Starting at the line with "about ash fork (757, 706)" and going on through the line with "Remember Me (211, 760)", reproduce each line in the records below exactly and nothing more.

Saved data entries

------------------------------------

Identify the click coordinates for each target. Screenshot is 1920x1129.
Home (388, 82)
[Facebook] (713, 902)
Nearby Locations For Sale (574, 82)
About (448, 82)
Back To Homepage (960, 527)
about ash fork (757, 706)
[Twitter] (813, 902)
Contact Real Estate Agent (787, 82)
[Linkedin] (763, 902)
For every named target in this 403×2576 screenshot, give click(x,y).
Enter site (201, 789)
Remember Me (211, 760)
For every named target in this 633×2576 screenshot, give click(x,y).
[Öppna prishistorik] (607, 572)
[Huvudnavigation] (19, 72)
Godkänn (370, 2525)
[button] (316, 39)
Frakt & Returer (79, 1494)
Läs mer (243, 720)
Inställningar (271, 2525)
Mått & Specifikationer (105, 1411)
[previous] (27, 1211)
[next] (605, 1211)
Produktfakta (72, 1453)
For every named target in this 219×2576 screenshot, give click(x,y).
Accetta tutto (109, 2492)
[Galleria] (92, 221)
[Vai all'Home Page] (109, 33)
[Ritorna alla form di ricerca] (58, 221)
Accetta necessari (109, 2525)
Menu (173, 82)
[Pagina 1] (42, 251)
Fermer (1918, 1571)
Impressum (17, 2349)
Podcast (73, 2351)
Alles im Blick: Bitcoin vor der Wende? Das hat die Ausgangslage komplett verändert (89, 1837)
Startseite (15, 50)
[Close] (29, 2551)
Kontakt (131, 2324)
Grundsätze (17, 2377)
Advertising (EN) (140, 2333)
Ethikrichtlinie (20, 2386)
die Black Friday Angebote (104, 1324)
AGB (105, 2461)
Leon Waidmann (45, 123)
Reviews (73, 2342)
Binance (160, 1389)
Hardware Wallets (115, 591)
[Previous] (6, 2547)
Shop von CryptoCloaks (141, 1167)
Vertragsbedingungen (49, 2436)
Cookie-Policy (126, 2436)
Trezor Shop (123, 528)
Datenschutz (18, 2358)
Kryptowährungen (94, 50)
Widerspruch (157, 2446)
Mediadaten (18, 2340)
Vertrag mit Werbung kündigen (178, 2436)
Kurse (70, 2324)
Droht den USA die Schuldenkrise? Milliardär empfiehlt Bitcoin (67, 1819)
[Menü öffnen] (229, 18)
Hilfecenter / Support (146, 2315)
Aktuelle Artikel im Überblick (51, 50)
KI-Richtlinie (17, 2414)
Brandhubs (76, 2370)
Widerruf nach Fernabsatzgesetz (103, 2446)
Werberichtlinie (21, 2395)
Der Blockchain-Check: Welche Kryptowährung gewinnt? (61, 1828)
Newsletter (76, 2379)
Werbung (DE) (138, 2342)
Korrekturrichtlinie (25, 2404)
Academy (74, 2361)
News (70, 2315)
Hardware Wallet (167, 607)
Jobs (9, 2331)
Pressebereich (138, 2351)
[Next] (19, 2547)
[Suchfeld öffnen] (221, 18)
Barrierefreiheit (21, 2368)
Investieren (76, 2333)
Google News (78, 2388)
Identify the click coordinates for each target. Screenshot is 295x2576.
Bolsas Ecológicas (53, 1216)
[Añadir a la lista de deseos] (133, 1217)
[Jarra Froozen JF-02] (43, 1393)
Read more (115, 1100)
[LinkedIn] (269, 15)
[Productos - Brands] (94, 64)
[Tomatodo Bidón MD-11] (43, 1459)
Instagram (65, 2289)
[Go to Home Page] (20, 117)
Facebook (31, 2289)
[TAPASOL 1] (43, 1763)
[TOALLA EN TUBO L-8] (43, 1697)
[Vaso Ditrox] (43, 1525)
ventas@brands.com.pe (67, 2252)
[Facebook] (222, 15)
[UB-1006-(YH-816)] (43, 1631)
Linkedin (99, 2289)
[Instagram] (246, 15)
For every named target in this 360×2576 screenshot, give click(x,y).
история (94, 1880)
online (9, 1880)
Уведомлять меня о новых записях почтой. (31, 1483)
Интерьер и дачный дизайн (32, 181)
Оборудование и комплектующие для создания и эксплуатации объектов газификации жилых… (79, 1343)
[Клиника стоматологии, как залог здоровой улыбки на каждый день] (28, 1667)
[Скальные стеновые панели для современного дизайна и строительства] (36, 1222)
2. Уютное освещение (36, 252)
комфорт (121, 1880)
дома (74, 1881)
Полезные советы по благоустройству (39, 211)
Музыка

------------------------------------

_Answer for this exercise_
about ash fork (757, 706)
[Twitter] (813, 902)
Contact Real Estate Agent (787, 82)
[Linkedin] (763, 902)
For every named target in this 403×2576 screenshot, give click(x,y).
Enter site (201, 789)
Remember Me (211, 760)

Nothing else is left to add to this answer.